__Task instructions__:
Only a number is wanted here: how many lines in the records below contain the string "Academy".

__Exercise data__:
------------

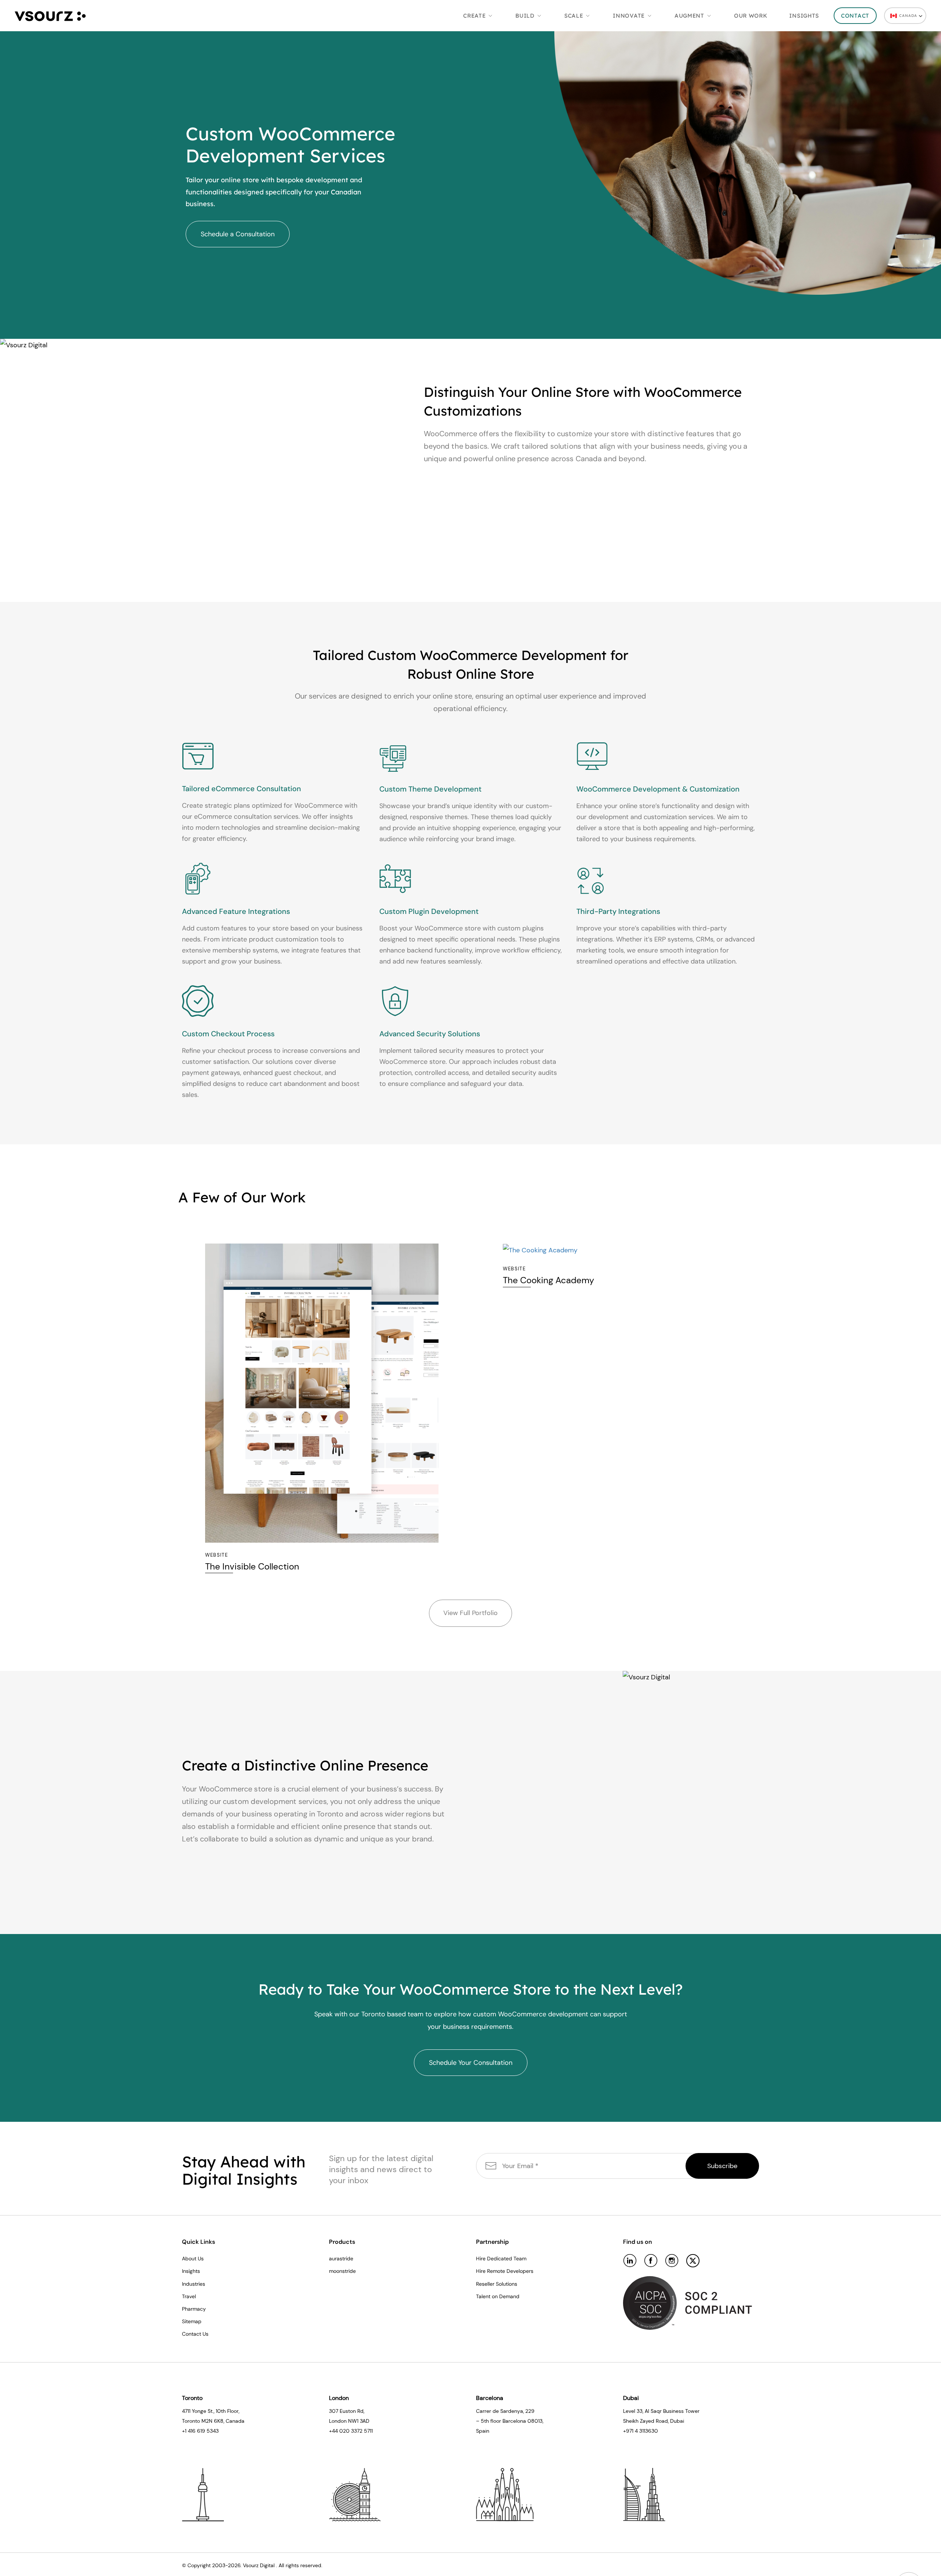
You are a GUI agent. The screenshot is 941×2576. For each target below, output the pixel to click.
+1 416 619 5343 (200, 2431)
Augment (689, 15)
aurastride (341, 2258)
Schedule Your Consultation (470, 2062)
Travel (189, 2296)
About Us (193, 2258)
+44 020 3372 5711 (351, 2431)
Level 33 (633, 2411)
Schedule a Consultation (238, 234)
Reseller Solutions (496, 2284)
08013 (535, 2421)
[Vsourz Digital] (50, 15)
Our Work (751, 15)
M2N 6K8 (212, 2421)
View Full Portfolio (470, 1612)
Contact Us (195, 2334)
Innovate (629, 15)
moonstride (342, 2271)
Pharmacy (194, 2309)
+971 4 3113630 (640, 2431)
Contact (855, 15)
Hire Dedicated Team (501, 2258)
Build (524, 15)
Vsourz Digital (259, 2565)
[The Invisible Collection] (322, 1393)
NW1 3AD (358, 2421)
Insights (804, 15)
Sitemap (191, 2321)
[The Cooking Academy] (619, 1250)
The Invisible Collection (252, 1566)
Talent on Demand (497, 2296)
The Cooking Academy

------------

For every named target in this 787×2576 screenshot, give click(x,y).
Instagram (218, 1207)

------------

__Task answer__:
2